─── Information given

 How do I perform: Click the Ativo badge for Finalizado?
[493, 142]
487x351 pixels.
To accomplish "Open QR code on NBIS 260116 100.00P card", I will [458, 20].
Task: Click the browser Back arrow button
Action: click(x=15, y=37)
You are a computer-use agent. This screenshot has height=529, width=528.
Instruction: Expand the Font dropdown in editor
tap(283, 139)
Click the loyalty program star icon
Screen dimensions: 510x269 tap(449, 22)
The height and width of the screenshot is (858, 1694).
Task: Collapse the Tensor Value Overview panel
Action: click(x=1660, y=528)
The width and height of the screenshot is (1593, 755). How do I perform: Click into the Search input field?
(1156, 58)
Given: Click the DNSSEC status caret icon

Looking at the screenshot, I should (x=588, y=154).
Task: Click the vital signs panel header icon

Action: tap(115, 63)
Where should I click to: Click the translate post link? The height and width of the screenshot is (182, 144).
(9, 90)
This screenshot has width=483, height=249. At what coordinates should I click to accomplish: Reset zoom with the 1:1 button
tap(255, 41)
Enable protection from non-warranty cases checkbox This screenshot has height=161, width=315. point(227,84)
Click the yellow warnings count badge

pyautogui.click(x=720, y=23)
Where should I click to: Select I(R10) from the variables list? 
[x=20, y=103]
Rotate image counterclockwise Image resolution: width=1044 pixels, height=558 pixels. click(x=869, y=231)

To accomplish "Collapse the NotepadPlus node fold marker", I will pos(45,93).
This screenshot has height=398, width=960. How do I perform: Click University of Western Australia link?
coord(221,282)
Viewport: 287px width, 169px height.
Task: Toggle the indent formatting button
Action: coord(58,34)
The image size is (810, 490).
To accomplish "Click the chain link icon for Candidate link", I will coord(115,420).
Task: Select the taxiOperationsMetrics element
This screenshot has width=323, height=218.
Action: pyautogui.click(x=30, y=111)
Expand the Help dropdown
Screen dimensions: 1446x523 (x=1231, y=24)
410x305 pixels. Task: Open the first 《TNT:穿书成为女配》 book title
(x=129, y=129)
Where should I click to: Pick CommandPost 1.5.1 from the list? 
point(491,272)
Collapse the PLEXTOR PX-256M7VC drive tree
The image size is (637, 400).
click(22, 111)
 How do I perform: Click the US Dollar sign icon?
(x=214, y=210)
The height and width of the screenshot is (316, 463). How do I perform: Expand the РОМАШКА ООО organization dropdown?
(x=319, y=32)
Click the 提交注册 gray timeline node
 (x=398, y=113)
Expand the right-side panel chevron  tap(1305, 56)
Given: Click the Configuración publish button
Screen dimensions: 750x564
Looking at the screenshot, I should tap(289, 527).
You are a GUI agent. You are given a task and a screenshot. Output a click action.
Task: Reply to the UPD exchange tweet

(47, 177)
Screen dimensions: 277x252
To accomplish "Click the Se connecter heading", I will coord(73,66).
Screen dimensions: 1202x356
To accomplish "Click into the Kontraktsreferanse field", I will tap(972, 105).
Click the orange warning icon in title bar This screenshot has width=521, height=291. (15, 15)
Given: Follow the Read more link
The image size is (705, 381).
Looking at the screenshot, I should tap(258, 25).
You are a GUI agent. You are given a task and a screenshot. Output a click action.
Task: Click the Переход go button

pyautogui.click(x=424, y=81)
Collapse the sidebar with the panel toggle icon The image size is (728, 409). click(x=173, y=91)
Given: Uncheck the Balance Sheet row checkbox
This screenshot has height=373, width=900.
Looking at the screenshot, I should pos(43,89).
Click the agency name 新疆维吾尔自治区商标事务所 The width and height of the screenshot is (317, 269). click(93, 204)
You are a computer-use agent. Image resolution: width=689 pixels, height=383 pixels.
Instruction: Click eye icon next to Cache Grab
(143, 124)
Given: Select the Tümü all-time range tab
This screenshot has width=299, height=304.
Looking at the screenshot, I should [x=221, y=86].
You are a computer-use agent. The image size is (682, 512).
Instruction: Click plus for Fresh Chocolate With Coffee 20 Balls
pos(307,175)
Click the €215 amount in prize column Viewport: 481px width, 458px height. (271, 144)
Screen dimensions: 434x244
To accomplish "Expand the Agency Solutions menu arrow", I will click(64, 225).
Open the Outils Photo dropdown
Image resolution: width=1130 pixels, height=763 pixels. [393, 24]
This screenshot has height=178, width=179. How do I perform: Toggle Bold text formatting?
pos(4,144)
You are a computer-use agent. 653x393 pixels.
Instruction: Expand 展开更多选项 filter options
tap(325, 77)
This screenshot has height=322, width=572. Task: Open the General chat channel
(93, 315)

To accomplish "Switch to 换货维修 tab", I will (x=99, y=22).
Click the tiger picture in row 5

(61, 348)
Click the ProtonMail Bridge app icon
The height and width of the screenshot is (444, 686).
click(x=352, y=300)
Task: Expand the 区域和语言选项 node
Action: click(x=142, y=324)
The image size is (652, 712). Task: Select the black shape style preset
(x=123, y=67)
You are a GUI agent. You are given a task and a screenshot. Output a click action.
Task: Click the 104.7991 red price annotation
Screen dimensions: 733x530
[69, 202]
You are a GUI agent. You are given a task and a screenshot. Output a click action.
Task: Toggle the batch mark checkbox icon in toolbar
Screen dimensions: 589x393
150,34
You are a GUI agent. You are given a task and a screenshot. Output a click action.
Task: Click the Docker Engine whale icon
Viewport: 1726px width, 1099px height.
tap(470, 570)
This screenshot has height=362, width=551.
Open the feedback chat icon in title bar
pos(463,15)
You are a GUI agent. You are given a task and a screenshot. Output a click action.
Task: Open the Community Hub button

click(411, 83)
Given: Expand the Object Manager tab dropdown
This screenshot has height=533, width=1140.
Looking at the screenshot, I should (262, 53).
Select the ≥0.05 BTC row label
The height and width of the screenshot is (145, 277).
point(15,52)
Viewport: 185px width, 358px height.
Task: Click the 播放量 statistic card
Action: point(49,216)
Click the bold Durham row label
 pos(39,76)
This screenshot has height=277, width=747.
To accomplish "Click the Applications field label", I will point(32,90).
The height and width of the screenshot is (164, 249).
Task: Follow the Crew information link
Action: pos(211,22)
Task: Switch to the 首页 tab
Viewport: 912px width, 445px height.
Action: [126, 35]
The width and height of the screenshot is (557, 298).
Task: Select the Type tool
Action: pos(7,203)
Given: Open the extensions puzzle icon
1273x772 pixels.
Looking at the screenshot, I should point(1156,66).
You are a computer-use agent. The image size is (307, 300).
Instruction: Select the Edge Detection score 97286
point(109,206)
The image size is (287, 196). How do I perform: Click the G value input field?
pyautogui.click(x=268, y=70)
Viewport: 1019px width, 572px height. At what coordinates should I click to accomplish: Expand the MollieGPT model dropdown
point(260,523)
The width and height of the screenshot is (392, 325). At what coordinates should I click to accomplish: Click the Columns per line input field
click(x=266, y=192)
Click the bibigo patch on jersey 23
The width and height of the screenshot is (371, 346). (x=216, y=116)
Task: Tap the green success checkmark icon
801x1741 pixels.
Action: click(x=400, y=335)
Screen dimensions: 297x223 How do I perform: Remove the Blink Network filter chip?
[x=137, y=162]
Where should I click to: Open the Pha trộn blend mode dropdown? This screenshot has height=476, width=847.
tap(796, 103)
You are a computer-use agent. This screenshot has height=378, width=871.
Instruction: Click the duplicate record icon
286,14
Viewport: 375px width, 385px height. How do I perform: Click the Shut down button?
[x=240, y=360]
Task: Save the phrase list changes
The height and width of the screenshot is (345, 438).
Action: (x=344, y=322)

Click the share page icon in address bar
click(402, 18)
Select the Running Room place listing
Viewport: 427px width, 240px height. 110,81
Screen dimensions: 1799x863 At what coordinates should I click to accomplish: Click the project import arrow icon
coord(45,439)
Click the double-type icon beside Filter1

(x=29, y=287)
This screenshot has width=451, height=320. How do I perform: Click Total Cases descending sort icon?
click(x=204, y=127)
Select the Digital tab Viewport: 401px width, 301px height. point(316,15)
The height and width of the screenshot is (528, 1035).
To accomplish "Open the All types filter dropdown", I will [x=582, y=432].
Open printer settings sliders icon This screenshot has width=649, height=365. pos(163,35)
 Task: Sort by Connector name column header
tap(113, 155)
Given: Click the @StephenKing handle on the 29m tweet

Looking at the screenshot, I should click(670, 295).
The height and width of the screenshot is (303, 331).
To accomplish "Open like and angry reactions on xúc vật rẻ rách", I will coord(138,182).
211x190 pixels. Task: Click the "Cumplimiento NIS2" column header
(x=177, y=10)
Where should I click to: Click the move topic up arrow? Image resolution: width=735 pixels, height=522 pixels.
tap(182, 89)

──────

Aim of the task → If a line in the entries above has the word "Switch", copy it.

Reply →
To accomplish "Switch to 换货维修 tab", I will (x=99, y=22).
Task: Switch to the 首页 tab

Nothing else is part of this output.